Sabtu, 11 Juni 2016

Jilbab Bukan Produk Budaya

Kata jilbab bila ditinjau dari aspek bahasa mengandung beberapa pengertian antara lain, "Qomish yaitu pakaian lebar dan panjang sejenis jubah, atau pakaian yang lebih lapang dari khimar (kerudung penutup kepala) selain rida’ (selendang), atau pakaian lebar selain milhafah (selimut) yang dikenakan oleh seorang wanita, atau milhafah." (Lisanul ‘Arab - Ibnu Mandzhur Al-Mishri 2/162)

Sedangkan menurut istilah syariat pengertian jilbab diterangkan oleh para Ulama seperti Asy-Syaikh Al-‘Allamah Abdurrohman bin Nashir As-Sa’di, "Jilbab adalah kain lebar yang dikenakan di atas pakaian (milhafah, khimar, rida’) yang berfungsi menutupi wajah dan dada mereka. (Taisirul Karimirrahman fi Tafsir Kalamil Mannan - Tafsir Surat Al-Ahzab ayat 59)

Allah berfirman:

ياأيها النبي قل لأزواجك وبناتك ونساء المؤمنين يدنين عليهن من جلابيبهن ذلك أدنى أن يعرفن فلا يؤذين وكان الله غفورا رحيما

“Wahai Nabi, katakanlah kepada isteri-isterimu, anak-anak perempuanmu dan isteri-isteri kaum Mukminin, hendaklah mereka mengulurkan jilbabnya ke seluruh tubuh mereka yang demikian itu agar mereka lebih mudah dikenal, karena itu mereka tidak diganggu dan Allah Mahapengampun lagi Mahapenyayang.” (Al-Ahzab: 59)
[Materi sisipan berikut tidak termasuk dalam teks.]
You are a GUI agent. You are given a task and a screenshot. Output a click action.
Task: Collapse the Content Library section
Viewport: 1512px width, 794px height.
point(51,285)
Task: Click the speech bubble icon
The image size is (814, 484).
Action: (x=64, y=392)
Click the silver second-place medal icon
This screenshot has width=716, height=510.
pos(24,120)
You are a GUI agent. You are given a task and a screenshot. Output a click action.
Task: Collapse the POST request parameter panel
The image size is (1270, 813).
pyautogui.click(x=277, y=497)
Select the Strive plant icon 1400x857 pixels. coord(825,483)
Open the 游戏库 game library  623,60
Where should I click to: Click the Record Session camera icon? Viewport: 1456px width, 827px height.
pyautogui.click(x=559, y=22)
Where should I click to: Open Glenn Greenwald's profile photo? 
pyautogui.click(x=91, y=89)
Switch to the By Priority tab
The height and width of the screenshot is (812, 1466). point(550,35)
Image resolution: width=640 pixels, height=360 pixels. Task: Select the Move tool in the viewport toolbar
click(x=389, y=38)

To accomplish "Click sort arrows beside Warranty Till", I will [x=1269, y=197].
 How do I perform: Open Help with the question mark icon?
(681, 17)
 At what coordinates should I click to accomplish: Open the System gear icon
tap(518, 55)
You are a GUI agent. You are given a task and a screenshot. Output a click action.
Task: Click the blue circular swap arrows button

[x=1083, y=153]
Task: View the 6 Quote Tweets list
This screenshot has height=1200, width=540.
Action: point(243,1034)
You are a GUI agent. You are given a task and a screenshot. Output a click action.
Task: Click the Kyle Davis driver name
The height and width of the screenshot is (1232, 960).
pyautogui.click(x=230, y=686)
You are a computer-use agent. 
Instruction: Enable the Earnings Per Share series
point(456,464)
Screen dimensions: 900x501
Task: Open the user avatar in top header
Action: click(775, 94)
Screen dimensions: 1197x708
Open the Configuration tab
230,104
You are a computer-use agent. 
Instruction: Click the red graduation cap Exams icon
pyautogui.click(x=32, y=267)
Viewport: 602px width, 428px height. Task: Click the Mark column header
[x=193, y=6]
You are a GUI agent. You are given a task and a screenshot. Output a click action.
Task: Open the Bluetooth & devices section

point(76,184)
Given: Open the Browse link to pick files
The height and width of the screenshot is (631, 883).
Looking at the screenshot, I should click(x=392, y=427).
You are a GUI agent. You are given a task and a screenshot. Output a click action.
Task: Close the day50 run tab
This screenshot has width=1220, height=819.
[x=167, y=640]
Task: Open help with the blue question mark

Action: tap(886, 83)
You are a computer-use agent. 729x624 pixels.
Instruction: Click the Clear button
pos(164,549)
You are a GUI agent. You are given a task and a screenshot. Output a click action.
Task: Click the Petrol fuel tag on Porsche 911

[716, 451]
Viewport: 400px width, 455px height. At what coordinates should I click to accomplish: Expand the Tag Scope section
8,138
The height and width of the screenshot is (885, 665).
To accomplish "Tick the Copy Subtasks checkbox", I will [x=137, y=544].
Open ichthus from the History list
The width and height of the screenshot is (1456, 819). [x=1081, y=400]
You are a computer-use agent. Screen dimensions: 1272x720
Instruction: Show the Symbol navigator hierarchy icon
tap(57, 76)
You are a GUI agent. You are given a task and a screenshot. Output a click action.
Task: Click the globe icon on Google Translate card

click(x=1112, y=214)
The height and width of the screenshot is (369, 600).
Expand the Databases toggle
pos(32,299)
Ayat ini dalil shorih (tegas) yang menunjukkan wajibnya mengulurkan jilbab atas wanita dan para Ulama telah berijma' (sepakat) dalam masalah ini. Perbedaan pendapat yang mu'tabar hanyalah dalam hal menutup wajah dan kedua telapak tangan. Maka kewajiban memakai jilbab dalam ketentuan syariat sama seperti kewajiban-kewajiban lainnya. Sampai-sampai Aisyah menceritakan bagaimana sikap sebagian isteri para shohabat setelah turunnya ayat jilbab, mereka sudi merobek kain gorden rumahnya untuk mereka gunakan sebagai jilbab. 

Kendati demikian, masih saja ada segelintir orang yang minder dengan agamanya menganggap  jilbab sebagai produk budaya sehingga tidak perlu memerintahkan para wanita untuk berjilbab, begitu celotehan kufur mereka.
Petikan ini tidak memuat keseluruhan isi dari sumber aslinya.